Il Passo del Frate è un curioso intaglio sulla lunga cresta che dall’Adamello scende a Sud. Irta e selavaggia, passa dal Corno di Cavento e dal Caré Alto, cingendo il ghiacciaio di Lares, e alla fine arriva morbida sui dolci pascoli del Dosso dei Morti. Il nostro passo è nell’area di contatto tra il granito a Nord e il calcare a Sud, quindi una zona di rocce metamorfiche (dicono i testi, a me sembra marmo), con il bianco che spicca tra il verde dei prati, il grigio del granito e il grigio rossastro del calcare. In più, proprio al passo, un monolite che vedi da lontanissimo richiama il profilo di un frate con l’ampio cappuccio sulla schiena.

La salita, dopo la spettacolare Cascata della Cravatta, ci porta sui pascoli di Malga Maggiasone, da oltre 25 anni gestita dai volontari del Mato Grosso; hanno solo manze, che non devono mungere e lasciano sui pascoli alti. La malga quindi non è una stalla, ma un punto di accoglienza, pieno di bambini e di ragazzi.
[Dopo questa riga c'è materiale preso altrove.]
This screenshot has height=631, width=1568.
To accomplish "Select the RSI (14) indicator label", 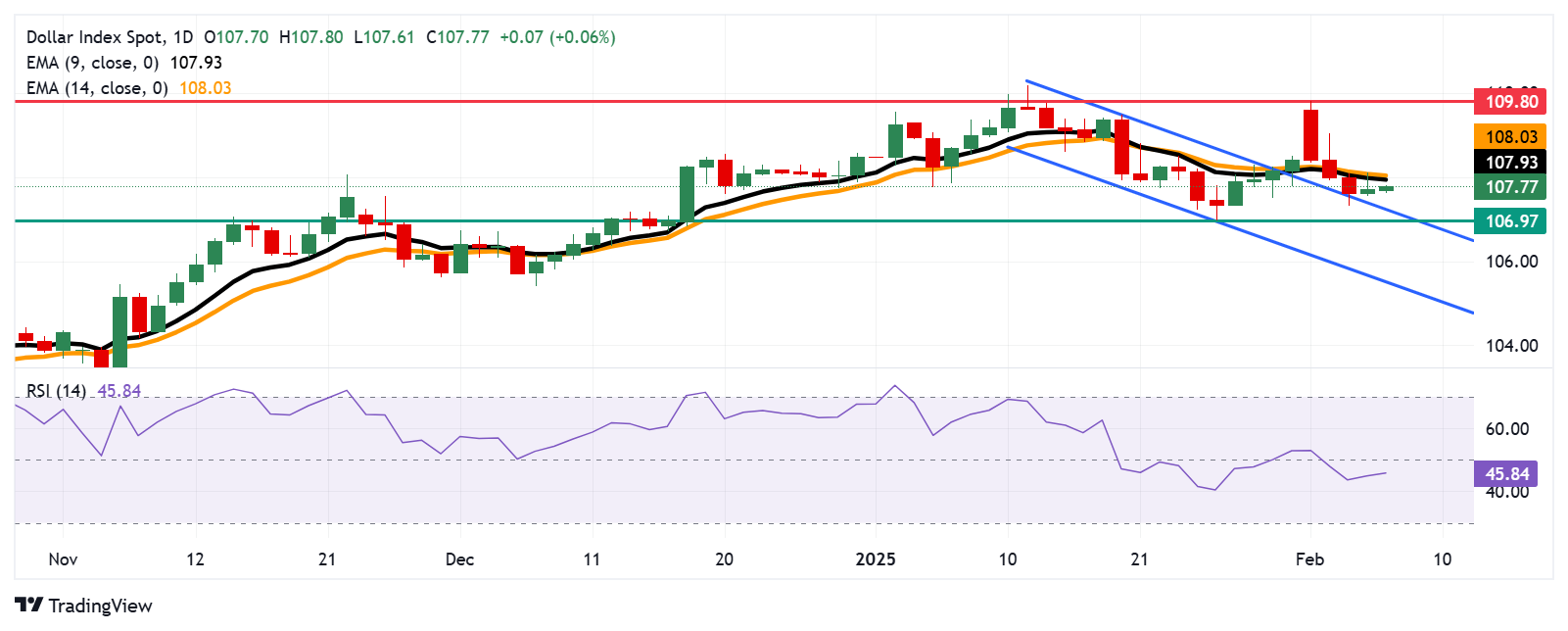I will (56, 391).
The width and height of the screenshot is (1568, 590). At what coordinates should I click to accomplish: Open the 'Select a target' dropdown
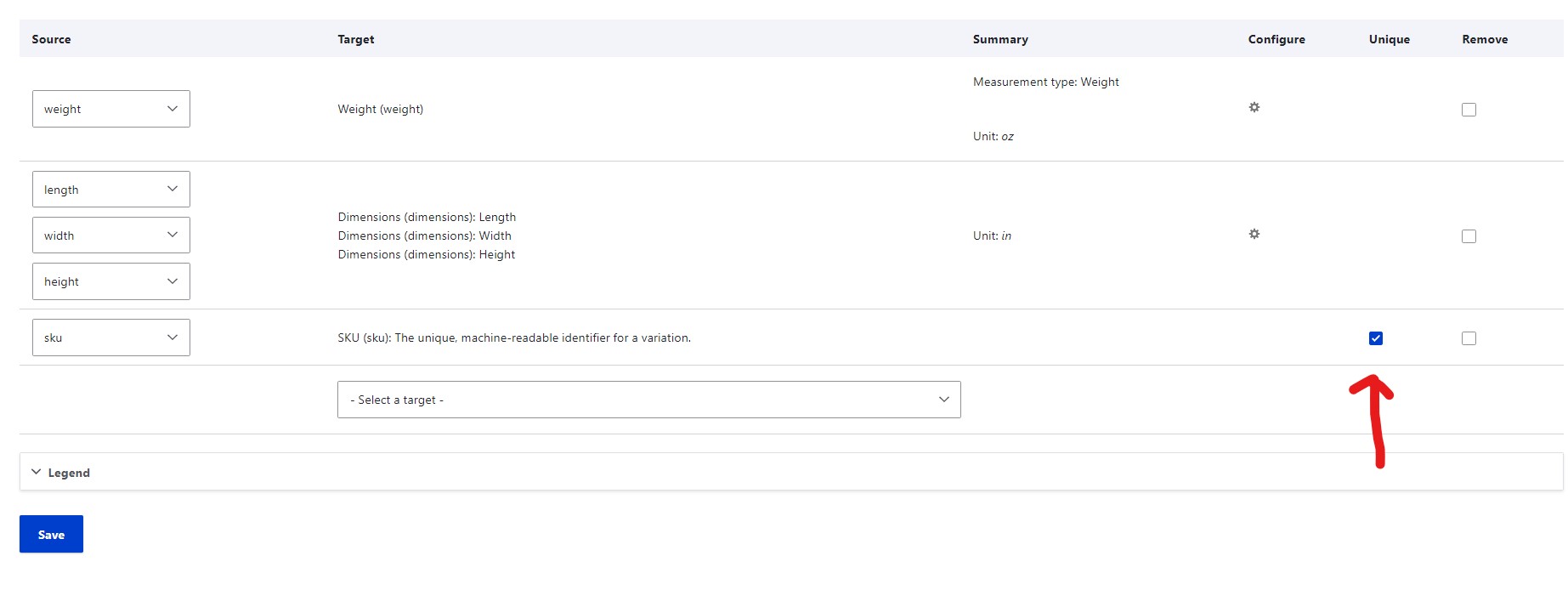pos(648,400)
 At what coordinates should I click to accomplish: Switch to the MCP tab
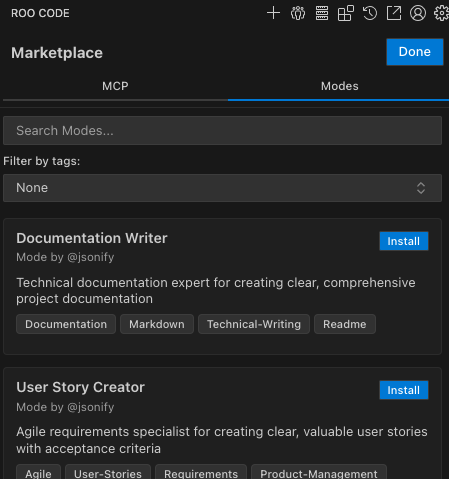click(x=115, y=86)
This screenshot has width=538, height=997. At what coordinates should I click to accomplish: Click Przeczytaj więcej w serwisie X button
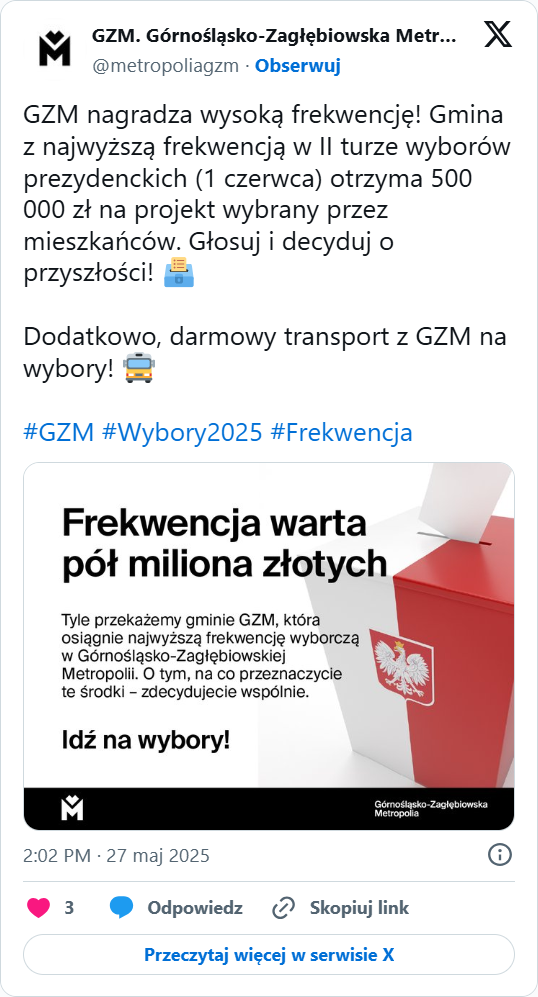click(269, 954)
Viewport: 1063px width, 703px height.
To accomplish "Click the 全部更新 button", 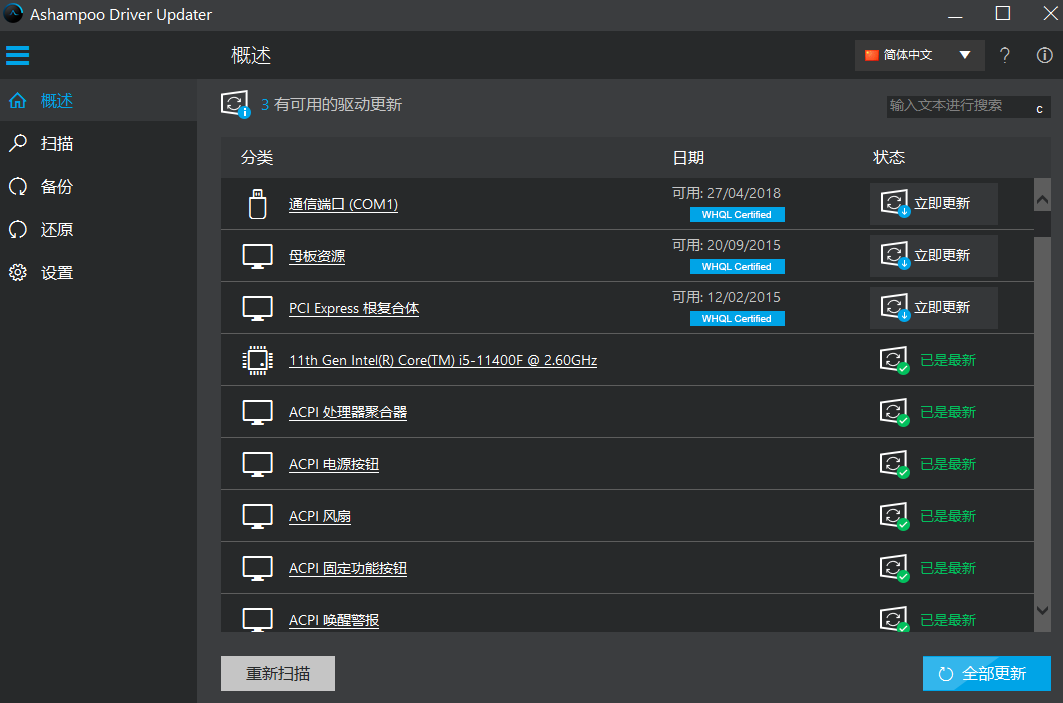I will 986,673.
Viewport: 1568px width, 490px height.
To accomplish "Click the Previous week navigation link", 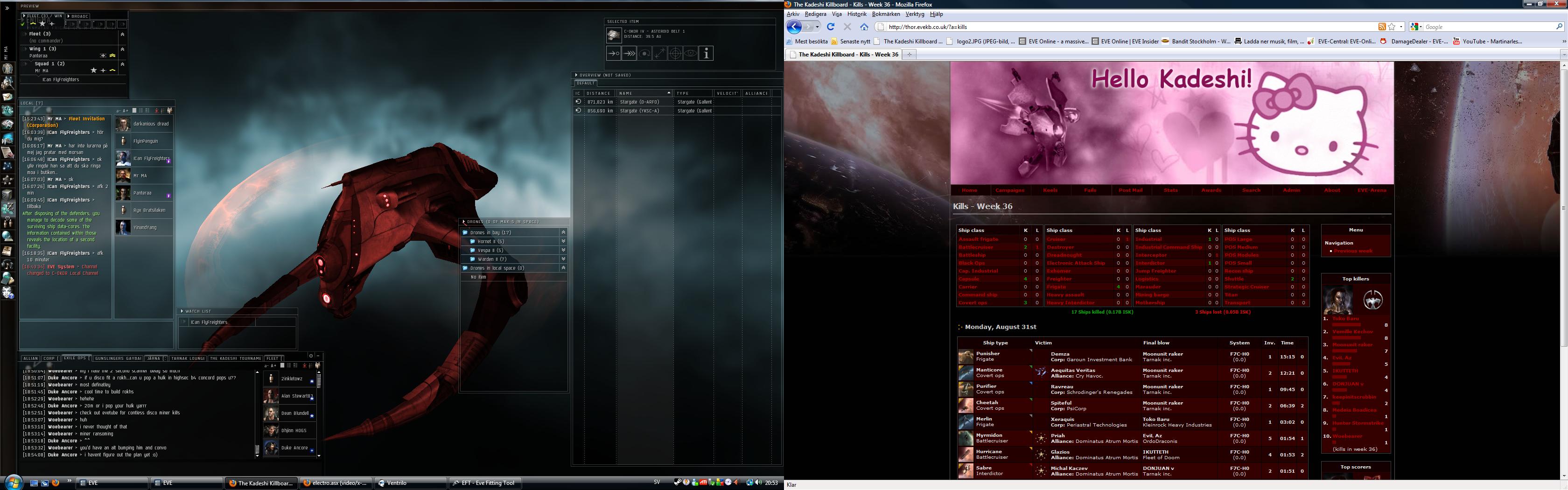I will 1353,251.
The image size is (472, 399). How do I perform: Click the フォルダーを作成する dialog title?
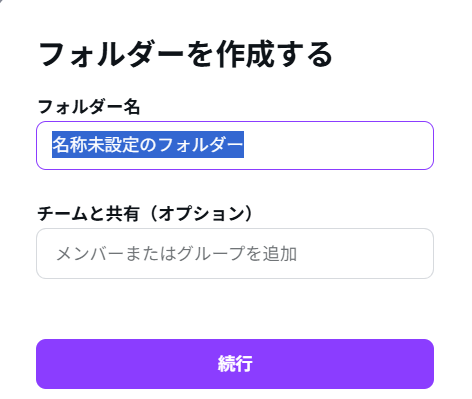[186, 54]
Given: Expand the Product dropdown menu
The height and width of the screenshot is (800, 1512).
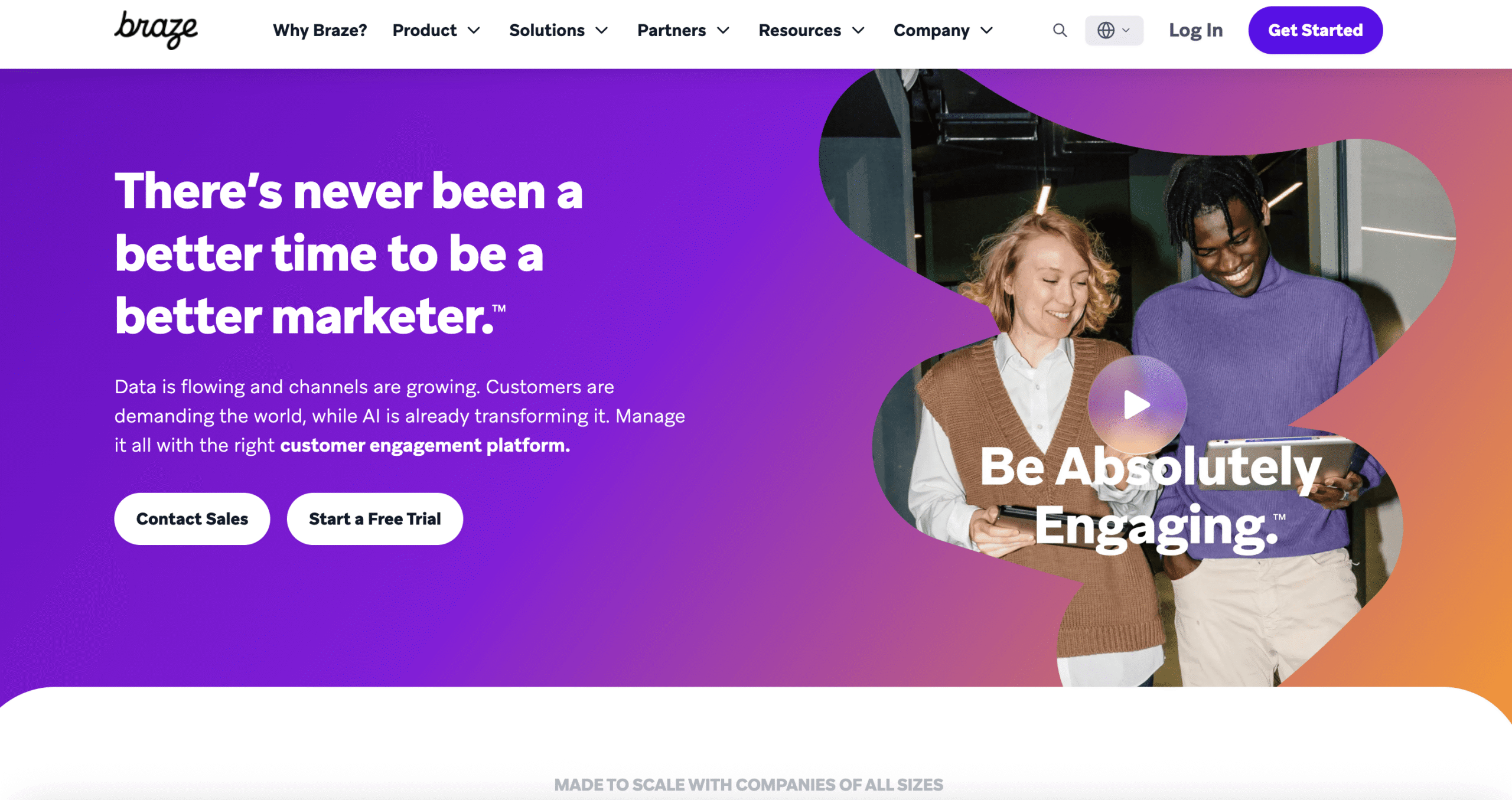Looking at the screenshot, I should pyautogui.click(x=436, y=30).
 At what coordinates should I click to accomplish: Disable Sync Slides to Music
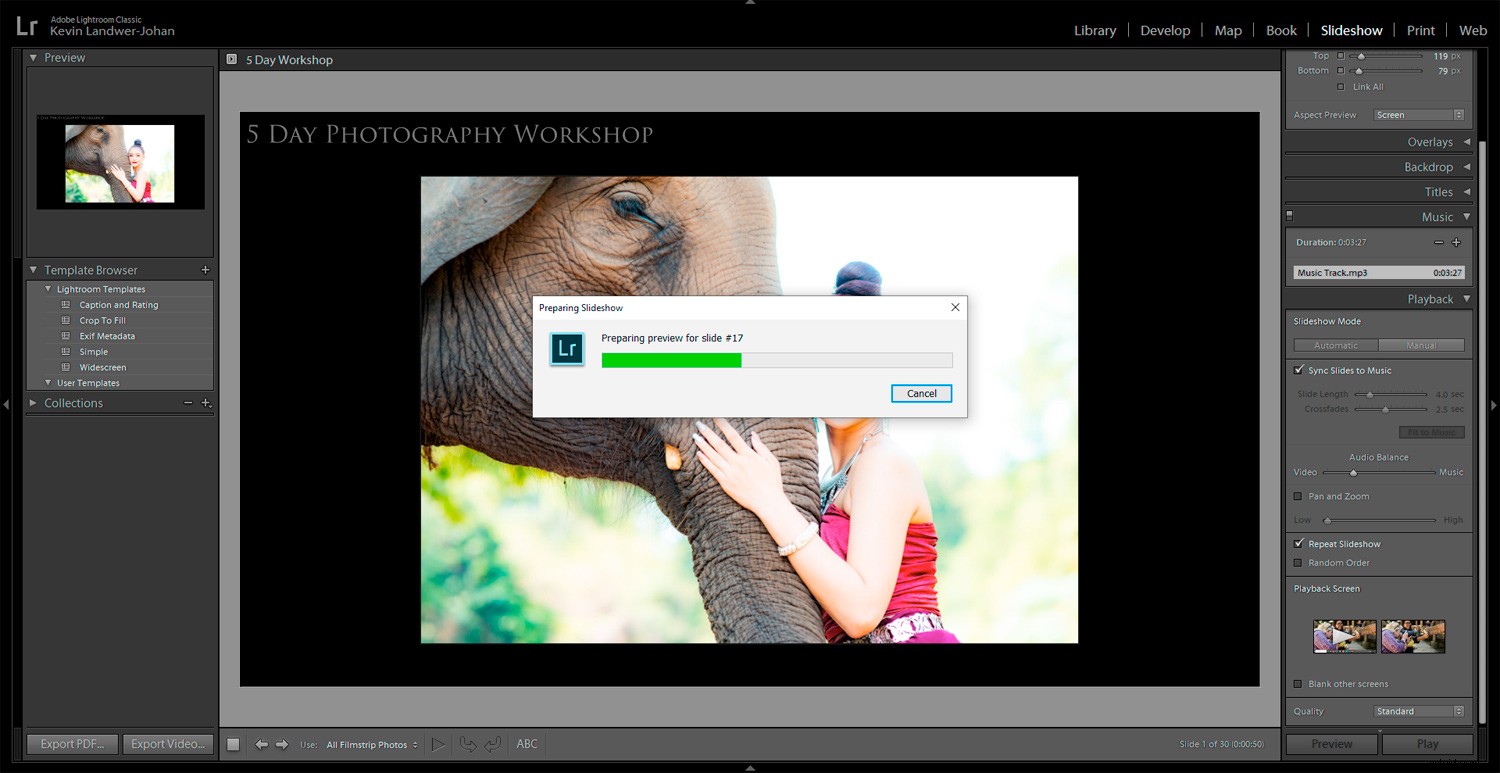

Lasciato il pascolo, il comodo sentiero militare ti porta fino al canale sotto il passo. Lo risaliamo faticosamente immaginando che il tempo si sia portato via tutte le attrezzature che i fanti del Kaiser dovevano aver installato per non arrancare così ogni volta. Al passo, come al solito, impressionano i resti del presidio austriaco della Grande Guerra. Basi di baracche, supporti di teleferiche, caverne, piazzole: il nemico era di là, sulla cresta dall’altra parte della valle.  La specialità qui era scavare scalini nella roccia.

Riposiamo. Mangiamo. Esploriamo i dintorni. Percorriamo la scalinata che ancora si vede sulla cresta verso il Monte Corona: lo sento come un dovere verso chi cento anni fa ha tracciato questi percorsi a colpi di mazza. Attraversi in silenzio la loro fatica e il loro sacrificio e sei costretto ad ammettere quanto sia stata fortunata la nostra vita.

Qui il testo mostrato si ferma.